In machine learning, the loss functions optimized during training often differ from the target loss that defines task performance due to computational intractability or lack of differentiability. We present an in-depth study of the target loss estimation error relative to the surrogate loss estimation error. Our analysis leads to $H$-consistency bounds, which are guarantees accounting for the hypothesis set $H$. These bounds offer stronger guarantees than Bayes-consistency or $H$-calibration and are more informative than excess error bounds. We begin with binary classification, establishing tight distribution-dependent and -independent bounds. We provide explicit bounds for convex surrogates (including linear models and neural networks) and analyze the adversarial setting for surrogates like $ρ$-margin and sigmoid loss. Extending to multi-class classification, we present the first $H$-consistency bounds for max, sum, and constrained losses, covering both non-adversarial and adversarial scenarios. We demonstrate that in some cases, non-trivial $H$-consistency bounds are unattainable.

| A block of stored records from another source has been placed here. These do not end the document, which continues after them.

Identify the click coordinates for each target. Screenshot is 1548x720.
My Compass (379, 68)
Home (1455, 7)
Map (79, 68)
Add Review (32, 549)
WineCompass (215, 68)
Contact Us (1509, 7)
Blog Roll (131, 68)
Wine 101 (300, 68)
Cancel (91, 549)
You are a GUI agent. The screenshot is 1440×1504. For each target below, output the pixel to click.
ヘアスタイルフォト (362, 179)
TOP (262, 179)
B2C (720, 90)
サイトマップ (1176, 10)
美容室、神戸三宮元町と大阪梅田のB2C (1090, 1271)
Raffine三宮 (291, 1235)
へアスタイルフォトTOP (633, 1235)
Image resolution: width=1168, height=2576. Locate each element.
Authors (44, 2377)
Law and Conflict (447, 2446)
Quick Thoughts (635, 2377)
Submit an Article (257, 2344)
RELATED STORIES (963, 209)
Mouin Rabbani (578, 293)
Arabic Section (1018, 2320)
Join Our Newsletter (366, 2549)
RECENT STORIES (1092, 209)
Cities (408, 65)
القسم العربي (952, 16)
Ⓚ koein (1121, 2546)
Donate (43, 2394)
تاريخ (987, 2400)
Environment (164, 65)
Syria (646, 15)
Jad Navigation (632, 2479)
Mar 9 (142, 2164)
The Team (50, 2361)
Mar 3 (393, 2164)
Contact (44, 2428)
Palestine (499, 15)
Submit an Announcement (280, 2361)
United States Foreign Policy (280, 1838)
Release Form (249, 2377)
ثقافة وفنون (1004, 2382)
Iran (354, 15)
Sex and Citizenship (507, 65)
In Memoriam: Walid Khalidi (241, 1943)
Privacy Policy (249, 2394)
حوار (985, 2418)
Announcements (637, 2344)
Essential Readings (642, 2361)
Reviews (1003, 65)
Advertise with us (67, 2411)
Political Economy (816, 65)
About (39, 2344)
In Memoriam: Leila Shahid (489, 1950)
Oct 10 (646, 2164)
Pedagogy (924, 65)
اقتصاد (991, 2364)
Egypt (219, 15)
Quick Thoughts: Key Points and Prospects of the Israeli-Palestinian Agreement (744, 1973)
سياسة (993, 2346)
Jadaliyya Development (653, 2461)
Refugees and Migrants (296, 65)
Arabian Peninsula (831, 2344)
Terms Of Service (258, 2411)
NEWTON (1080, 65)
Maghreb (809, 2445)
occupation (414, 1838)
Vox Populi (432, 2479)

We also investigate comp-sum losses (e.g., cross-entropy, MAE), deriving their first $H$-consistency bounds and introducing smooth adversarial variants that yield robust learning algorithms. We develop a comprehensive framework for deriving these bounds across various surrogates, introducing new characterizations for constrained and comp-sum losses. Finally, we examine the growth rates of $H$-consistency bounds, establishing a universal square-root growth rate for smooth surrogates in binary and multi-class tasks, and analyze minimizability gaps to guide surrogate selection.

翻译：在机器学习中，由于计算不可行性或缺乏可微性，训练期间优化的损失函数通常与定义任务性能的目标损失不同。我们针对目标损失估计误差相对于替代损失估计误差进行了深入研究。我们的分析导出了$H$-一致性界，这是一种考虑假设集$H$的保证。这些界提供了比贝叶斯一致性或$H$-校准更强的保证，并且比超额误差界更具信息量。我们从二分类问题入手，建立了紧致的分布依赖和分布独立界。我们为凸替代损失（包括线性模型和神经网络）提供了显式界，并分析了$ρ$-间隔损失和Sigmoid损失等替代损失的对抗性设定。扩展到多分类问题，我们首次提出了针对最大值损失、求和损失和约束损失的$H$-一致性界，涵盖了非对抗性和对抗性场景。我们证明在某些情况下，非平凡的$H$-一致性界是无法实现的。我们还研究了复合求和损失（例如交叉熵、平均绝对误差），推导了它们的首个$H$-一致性界，并引入了可产生鲁棒学习算法的平滑对抗性变体。我们开发了一个用于推导各类替代损失下这些界的综合框架，引入了针对约束损失和复合求和损失的新特征描述。最后，我们研究了$H$-一致性界的增长率，为二分类和多分类任务中平滑替代损失建立了普适的平方根增长率，并通过分析最小化差距来指导替代损失的选择。